**SOURCE MATERIAL**
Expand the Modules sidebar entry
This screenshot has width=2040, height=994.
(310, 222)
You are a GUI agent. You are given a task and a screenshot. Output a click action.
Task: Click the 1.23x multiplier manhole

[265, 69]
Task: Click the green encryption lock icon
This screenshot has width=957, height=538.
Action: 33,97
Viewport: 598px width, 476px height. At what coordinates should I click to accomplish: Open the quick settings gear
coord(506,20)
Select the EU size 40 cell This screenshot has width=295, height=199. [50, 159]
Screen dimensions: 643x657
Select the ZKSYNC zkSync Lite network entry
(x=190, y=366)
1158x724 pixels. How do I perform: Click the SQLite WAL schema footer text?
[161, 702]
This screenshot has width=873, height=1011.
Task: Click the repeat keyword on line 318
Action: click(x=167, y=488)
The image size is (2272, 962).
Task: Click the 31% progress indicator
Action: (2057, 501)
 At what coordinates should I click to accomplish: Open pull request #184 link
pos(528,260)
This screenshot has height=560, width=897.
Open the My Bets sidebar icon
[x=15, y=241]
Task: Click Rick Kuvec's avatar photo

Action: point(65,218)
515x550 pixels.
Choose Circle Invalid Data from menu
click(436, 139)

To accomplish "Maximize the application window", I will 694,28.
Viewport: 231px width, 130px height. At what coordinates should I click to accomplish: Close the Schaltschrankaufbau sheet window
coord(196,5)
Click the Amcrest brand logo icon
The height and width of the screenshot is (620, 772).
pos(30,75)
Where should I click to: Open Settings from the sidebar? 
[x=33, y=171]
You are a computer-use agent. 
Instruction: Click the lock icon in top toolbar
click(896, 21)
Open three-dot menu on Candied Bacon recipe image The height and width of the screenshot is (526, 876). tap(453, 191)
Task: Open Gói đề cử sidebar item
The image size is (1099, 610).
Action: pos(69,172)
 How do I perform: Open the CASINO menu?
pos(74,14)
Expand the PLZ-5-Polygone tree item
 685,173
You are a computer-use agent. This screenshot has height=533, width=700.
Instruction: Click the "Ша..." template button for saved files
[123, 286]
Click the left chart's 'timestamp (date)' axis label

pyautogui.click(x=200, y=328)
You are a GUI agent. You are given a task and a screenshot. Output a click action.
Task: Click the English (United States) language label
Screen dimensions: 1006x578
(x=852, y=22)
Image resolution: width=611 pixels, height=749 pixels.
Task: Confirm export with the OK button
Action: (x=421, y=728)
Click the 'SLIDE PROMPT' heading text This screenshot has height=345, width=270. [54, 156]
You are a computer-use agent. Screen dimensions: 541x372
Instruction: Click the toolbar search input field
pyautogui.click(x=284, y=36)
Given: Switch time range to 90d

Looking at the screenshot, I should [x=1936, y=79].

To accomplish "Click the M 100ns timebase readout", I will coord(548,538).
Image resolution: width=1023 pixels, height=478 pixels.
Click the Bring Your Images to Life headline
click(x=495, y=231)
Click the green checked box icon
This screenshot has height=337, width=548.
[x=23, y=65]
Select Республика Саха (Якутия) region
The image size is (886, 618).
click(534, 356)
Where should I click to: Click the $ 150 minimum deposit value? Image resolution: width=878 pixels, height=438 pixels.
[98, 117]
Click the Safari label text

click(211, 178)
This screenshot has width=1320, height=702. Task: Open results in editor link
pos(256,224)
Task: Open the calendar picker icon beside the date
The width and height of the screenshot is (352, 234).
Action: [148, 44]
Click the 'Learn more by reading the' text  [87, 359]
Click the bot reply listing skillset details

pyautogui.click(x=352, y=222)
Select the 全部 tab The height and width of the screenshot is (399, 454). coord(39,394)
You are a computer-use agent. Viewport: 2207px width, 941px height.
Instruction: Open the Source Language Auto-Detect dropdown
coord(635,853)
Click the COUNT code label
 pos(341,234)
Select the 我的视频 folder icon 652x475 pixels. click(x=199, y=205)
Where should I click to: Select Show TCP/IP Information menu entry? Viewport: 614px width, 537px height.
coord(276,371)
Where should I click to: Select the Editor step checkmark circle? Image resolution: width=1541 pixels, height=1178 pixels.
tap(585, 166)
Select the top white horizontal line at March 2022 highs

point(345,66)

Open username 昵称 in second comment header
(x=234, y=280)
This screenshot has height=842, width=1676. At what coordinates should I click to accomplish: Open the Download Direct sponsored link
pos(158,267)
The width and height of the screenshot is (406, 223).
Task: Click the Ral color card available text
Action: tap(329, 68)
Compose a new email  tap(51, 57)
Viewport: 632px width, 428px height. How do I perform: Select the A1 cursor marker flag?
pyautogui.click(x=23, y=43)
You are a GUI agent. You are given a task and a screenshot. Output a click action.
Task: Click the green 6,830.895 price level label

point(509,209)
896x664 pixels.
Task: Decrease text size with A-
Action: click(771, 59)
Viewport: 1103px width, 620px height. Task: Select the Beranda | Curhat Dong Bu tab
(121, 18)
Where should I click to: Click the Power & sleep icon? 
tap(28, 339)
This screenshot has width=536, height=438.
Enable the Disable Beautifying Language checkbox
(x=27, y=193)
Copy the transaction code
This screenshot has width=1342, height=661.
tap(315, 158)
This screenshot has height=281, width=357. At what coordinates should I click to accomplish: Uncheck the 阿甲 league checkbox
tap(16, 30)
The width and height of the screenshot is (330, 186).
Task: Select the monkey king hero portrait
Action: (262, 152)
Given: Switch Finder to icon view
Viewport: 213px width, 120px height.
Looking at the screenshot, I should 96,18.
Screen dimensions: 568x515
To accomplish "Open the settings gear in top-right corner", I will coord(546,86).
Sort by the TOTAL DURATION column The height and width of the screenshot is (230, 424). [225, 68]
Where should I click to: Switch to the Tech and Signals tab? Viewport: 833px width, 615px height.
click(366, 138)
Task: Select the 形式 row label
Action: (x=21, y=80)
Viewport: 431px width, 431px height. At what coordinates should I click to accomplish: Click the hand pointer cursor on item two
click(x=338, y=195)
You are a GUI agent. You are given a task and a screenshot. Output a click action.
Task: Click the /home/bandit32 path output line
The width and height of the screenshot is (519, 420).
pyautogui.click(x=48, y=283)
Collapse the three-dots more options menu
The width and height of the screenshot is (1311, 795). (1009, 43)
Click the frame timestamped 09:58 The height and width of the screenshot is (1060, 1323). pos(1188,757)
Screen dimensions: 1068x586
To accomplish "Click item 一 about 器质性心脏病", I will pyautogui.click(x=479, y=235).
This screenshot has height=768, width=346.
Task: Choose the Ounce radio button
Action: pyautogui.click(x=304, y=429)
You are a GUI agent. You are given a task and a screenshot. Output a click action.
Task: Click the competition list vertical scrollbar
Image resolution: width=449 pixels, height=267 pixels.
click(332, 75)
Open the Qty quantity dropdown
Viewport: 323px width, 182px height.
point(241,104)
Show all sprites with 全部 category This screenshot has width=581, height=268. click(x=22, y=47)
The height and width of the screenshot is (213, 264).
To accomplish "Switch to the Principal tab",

**CHALLENGE**
Output the lines above exactly as they appear, beginning at the line that contains "This screenshot has height=842, width=1676." and ending after the line that contains "Action: click(771, 59)".

**SOLUTION BELOW**
This screenshot has height=842, width=1676. At what coordinates should I click to accomplish: Open the Download Direct sponsored link
pos(158,267)
The width and height of the screenshot is (406, 223).
Task: Click the Ral color card available text
Action: tap(329, 68)
Compose a new email  tap(51, 57)
Viewport: 632px width, 428px height. How do I perform: Select the A1 cursor marker flag?
pyautogui.click(x=23, y=43)
You are a GUI agent. You are given a task and a screenshot. Output a click action.
Task: Click the green 6,830.895 price level label

point(509,209)
896x664 pixels.
Task: Decrease text size with A-
Action: click(771, 59)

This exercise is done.